Look, I can be loud and find a reason to laugh at one ANYONE; and I don't even own a boat. If you need a partner for one of those trips take me out in that little boat I WISH I HAD! LOL

Mr. A


----------



## lordofthepunks (Feb 24, 2009)

this is something that is never going to go away...

i was scoffed at when i had a $500 john boat when i was a kid and my dad would take us fishing...

i was scoffed at in a $5000 boat, again, when i was a kid and my dad would drop me at the lake....

i was scoffed at by dudes in 25k boats when i had a 15k boat...
i was scoffed at by dudes in 45k boats when i had a 25k boat...

and now they are making boats that retail for 100k, and guess what? those guys look down there noses at me in my 60k boat....


and when any guy, in any less expensive boat wins, that person laughs at the guys rolling in the more expensive boats....


its the way of the world... go do your thing, youll never be able to control what others think...


----------



## polebender (Oct 29, 2011)

avantifishski said:


> wondering if there are any bass clubs or tourneys for old bas boat guys or guys with alum boats from 80s or early 90s where guys without a $10,000 rig can fish for small pot and big bass...don't like getting laughed at at opens. theres gotta be enough guys out there with same ideas or know of something currently running????thx


I fished the Ice Out Open at Indian lake one year and the winners were in a 14' jonboat! People were laughing at them at the take off, but they weren't laughing when they weighed 4 fish in at 16 lbs with the biggest at over 6. They got Big Bass also. A lot of the big boys came in skunked.

I guess the moral would be it doesn't matter what you fish out of, as long as you know how and where to catch the fish!


----------



## MassillonBuckeye (May 3, 2010)

A lot of money doesn't mean a lot of brains. Or a lot of talent. Or a lot of class... Rich folk like to think they are related, but not necessarily..


----------



## greendragon (Sep 20, 2007)

Don't worry about those big ego guys. I have been running Rangers and I still have guys look down their noses at me. I have seen many guys in an Alum rig win many times. I owned two tin boats and I still got money in tourneys. You go have fun and focus on the fish and not the so called big shots. I would like to buy these guys for what they are worth and sell them for what they think they are worth. Good luck to you sir.


----------



## Snakecharmer (Apr 9, 2008)

The fish don't care what boat you're in.....


----------



## Dinger (Aug 24, 2005)

Well said Mr. Priest.

Ding


----------



## StumpHawg (May 17, 2011)

Dinger said:


> Well said Mr. Priest.
> 
> Ding


I think he is drunk Mr. Dinger


----------



## StumpHawg (May 17, 2011)

Like Lord said they will always look down on you if don't support the latest most expensive boat or gear... Now traveling down south on a lake like Priest in big game tourneys trying to make cut when you got to move fast in a massive lake yeah you need that boat... Ohio you be fine with anything that can move around 25mph and has a good trolling motor...


----------



## KVD jr. (Jul 20, 2011)

The boat don't matter.
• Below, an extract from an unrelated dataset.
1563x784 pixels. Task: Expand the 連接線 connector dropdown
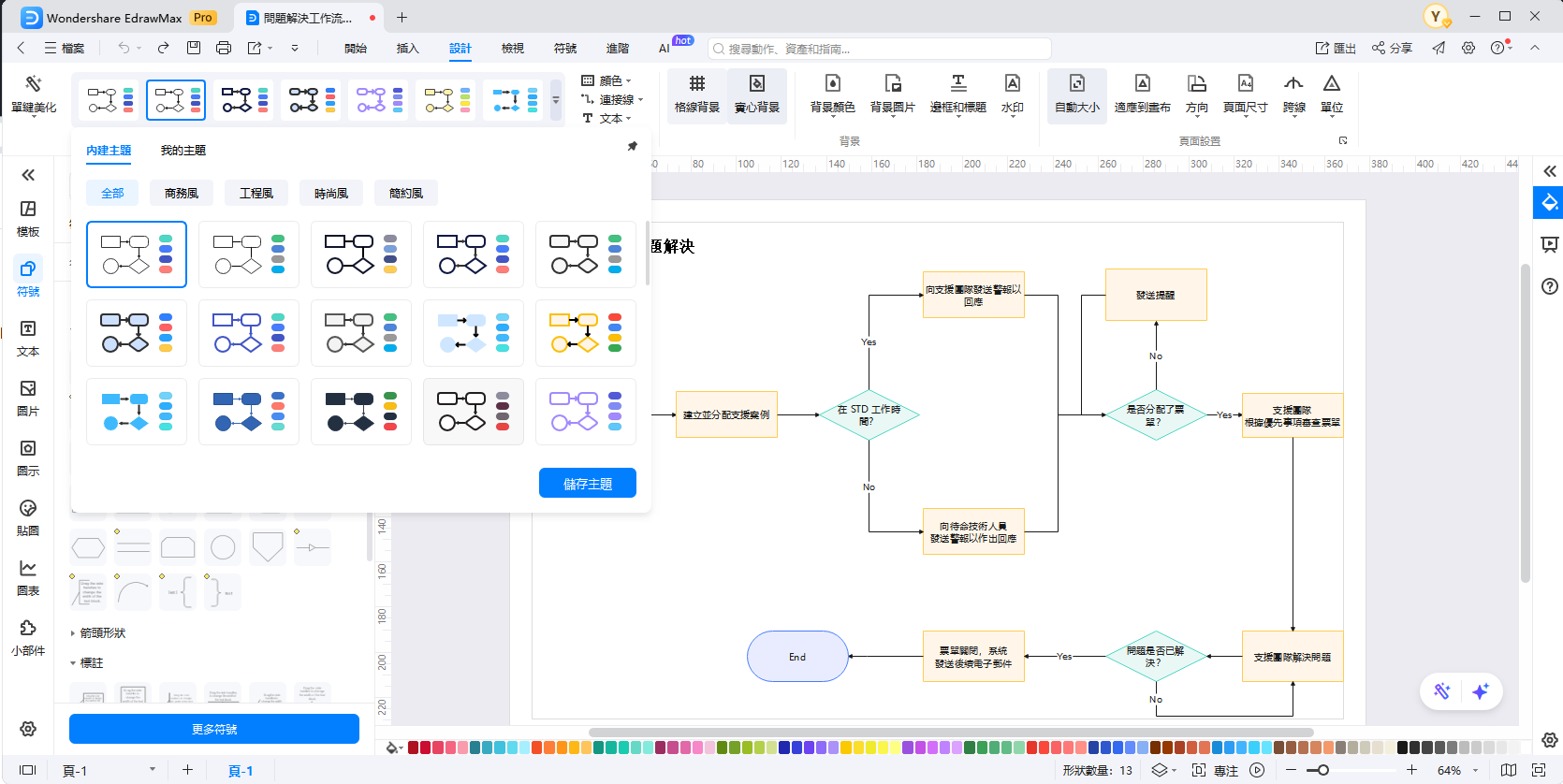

Me and my fishing partner use to fish bass tourneys in a canoe and would still come in the money. Just got a lot more respect from 50% of the guys and the other 50% were just plain out pissed by getting beat.


----------



## ostbucks98 (Apr 14, 2004)

Those big money boys spend more time running back and forth up and down the lake at WOT then they do fishing anyways.....you have nothing to worry about.

Sent from my ZTE-Z990G using Ohub Campfire mobile app


----------



## mitchamus (Aug 13, 2007)

As I always say fish don't give a f**k what your fishing on they only care what your throwing to them!

I like my small old boat don't have to worry about every scratch or nik it gets.
If I had a new boat I prolly go insane try to get it prestine every time my kids dropped worm guts or minnows.


Posted using Outdoor Hub Campfire


----------



## Bassbully 52 (Feb 25, 2014)

Don't sweat it. I won allot of money in bass T's in 15' 16 ' foot boats. I sold my glass rig a 19' for a 16 tin rig and could still win as easy as the glass boat.
Just do it and count the money in front of the guys who are in debt over their boat payments


----------



## GARNERMAN357 (Jan 22, 2010)

lordofthepunks said:


> this is something that is never going to go away...
> 
> i was scoffed at when i had a $500 john boat when i was a kid and my dad would take us fishing...
> 
> ...


soooo true. dont worry about your boat. ive won money in my bass tracker with a 35 merc.


----------



## basshunter11 (Jul 2, 2006)

I have won many bass tournaments all over Ohio and on Lake Erie I fish out of a 1989 pro craft. I get passed at every blast off but tournaments are not won at blast off.


----------



## avantifishski (Apr 8, 2012)

Im blown away by the responce to this thread..some good advice!!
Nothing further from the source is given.